Voiteg (; ) is a commune in Timiș County, Romania. It is composed of two villages: Folea and Voiteg (commune seat).

History 
Voiteg has existed since the 14th century, being first mentioned in 1322. Its name was Veytech, after the owner Teodor Veytey. At that time, Voiteg was not where it is today, but a little further west of the railway. In 1332, in the papal tithe registers, the parish of Veytech is mentioned again. According to Hungarian chronicles, in the past, the locals were part of the communes of Bolta and Vârceg, a proof of this being the local name that the inhabitants bore until the 20th century: vârcegani, those in the west and bolianți, those in the east. No other data is known about these two communes.

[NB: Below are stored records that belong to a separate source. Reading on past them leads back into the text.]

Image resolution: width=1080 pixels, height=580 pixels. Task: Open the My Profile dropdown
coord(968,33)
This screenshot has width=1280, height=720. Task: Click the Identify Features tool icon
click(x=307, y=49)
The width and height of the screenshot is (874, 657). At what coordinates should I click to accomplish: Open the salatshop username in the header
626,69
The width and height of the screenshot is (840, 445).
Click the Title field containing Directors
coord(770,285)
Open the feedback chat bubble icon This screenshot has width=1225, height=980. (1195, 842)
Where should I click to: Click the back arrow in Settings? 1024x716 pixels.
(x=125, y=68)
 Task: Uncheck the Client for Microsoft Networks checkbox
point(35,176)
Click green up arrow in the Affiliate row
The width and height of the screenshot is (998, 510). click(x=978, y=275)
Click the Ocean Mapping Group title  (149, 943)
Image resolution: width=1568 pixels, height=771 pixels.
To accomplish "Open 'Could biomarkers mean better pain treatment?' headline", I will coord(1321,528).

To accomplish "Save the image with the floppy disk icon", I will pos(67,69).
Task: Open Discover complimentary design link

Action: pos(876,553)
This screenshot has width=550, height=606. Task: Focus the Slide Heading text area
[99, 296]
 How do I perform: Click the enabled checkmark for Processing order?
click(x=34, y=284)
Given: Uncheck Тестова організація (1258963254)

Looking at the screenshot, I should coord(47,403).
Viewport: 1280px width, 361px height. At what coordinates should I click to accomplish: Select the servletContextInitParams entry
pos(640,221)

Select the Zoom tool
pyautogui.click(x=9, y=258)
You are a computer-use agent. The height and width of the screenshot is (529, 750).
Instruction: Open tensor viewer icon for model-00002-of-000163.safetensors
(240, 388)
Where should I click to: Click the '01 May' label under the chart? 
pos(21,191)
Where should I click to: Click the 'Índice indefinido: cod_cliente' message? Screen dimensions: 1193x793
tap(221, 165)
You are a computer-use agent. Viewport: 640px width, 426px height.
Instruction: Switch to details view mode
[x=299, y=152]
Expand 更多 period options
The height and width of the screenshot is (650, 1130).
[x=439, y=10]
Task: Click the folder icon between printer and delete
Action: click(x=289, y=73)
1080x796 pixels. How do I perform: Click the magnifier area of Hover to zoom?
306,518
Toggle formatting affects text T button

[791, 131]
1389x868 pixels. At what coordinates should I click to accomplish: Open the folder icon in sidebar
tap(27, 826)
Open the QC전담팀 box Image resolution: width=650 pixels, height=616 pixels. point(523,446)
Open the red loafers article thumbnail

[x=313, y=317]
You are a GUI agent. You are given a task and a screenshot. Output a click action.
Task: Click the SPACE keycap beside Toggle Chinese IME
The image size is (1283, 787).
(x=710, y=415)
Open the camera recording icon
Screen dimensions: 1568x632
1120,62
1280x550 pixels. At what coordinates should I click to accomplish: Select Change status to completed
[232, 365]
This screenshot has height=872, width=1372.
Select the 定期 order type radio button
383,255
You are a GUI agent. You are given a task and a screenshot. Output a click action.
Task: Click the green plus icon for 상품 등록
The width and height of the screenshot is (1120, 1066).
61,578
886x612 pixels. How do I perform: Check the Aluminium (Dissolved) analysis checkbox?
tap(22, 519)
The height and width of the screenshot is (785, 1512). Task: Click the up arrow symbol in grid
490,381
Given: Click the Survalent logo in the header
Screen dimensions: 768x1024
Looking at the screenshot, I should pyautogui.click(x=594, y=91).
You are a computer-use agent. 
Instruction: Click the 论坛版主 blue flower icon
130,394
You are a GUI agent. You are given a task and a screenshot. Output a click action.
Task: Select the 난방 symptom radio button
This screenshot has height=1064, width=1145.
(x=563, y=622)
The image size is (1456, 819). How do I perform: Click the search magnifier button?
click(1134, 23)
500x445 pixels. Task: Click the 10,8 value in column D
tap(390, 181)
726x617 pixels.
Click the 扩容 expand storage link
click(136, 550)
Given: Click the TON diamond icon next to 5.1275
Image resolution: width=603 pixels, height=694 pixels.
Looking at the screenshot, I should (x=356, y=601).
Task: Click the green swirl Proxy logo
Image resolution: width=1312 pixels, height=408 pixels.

In 1842, German colonists began settling in Voiteg. The German population emigrated for the most part between 1990–1991. A 5.6-magnitude earthquake damaged more than 500 houses in Voiteg on 2 December 1991.

Demographics 

Voiteg had a population of 2,437 inhabitants at the 2011 census, up 0.4% from the 2002 census. Most inhabitants are Romanians (86.05%), larger minorities being represented by Hungarians (5.91%), Roma (2.63%) and Germans (2.01%). For 2.63% of the population, ethnicity is unknown. By religion, most inhabitants are Orthodox (80.18%), but there are also minorities of Roman Catholics (9.52%), Pentecostals (3.08%) and Evangelics (2.67%). For 2.63% of the population, religious affiliation is unknown.